Olivier Vial est Directeur du CERU, le laboratoire d’idées universitaire en charge du programme de recherche sur les radicalités.

Voir la bio »
Aurélien Marq

Aurélien Marq

Aurélien Marq est haut fonctionnaire et polytechnicien, chargé des questions de sécurité intérieure.

Voir la bio »

Atlantico : Plusieurs personnes ont été blessées par arme blanche, le 31 mai sur une place du centre de Mannheim, dans le Land du Bade-Wurtemberg. Michael Stürzenberger, cadre d’un mouvement d’extrême droite, a été poignardé sur une place de Mannheim. Si la ministre de l’Intérieur a mentionné la piste islamiste, le dirigeant participait à une manifestation politique. En quoi ce fait témoigne-t-il de la violence politique à l’œuvre en Europe ? Comment expliquer que les personnalités politiques soient de plus en plus ciblées en Europe ? De quoi cette violence politique est-elle le nom ? Quelles sont ses racines ?
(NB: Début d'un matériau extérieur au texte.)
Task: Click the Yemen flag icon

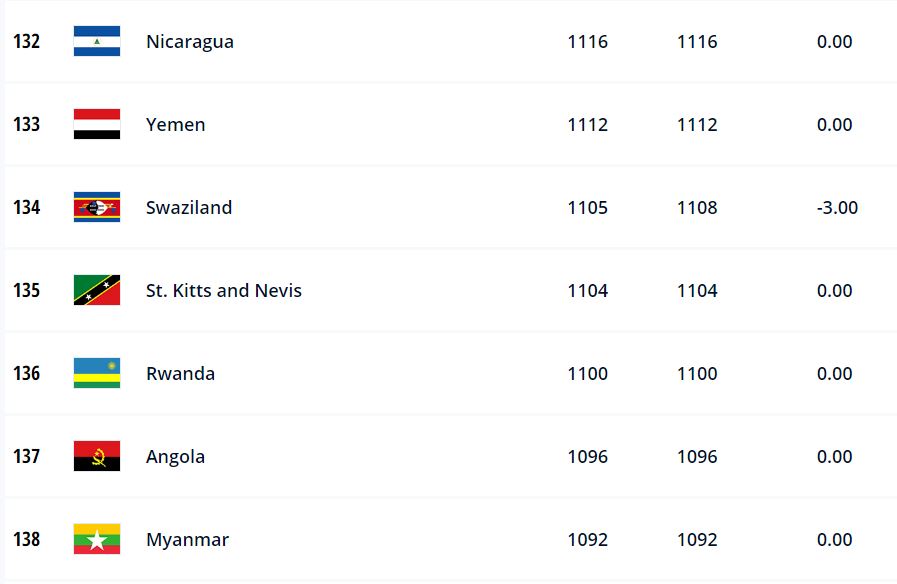Action: tap(97, 125)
Aurélien Marq : Connaissant peu le contexte local, je resterai prudent au sujet de cette agression. Les éléments communiqués jusqu'ici évoquent avant tout une attaque islamiste, initialement dirigée contre un homme qui, justement, dénonce certains aspects de l'islam. Si tel est bien le cas, cette violence s'inscrit dans le cadre du jihad armé conquérant, dans lequel Ash-Shâfi'î (767-820) ou Ibn Khaldoun (1332-1406) voyaient il y a des siècles un aspect fondamental de l'islam. Rien de neuf, donc. La violence politique que vous évoquez est malheureusement une réalité, mais même si l'agresseur à Mannheim visait à obtenir un résultat politique (faire taire un opposant à l'islam) au moyen de la violence, il me semble que ce fait précis relève d'avantage du jihadisme. Quand aux racines de la violence politique, je les crois multiples, mais je crois surtout indispensable de nous efforcer de distinguer entre un résistant et un terroriste, ou un nervi. Sachant que quiconque se drape un peu trop vite dans les habits du résistant et s'enivre de ses propres certitudes a toutes les chances d'être plutôt un terroriste.... Il me semble que le résistant veut rétablir la possibilité d'un désaccord, d'un débat, de la confrontation intellectuelle plutôt que physique, alors que le terroriste veut au contraire imposer l'unanimité, et utilise la confrontation physique pour empêcher la confrontation intellectuelle. L'un a conscience de l'extrême gravité du recours à la violence, l'autre en jouit.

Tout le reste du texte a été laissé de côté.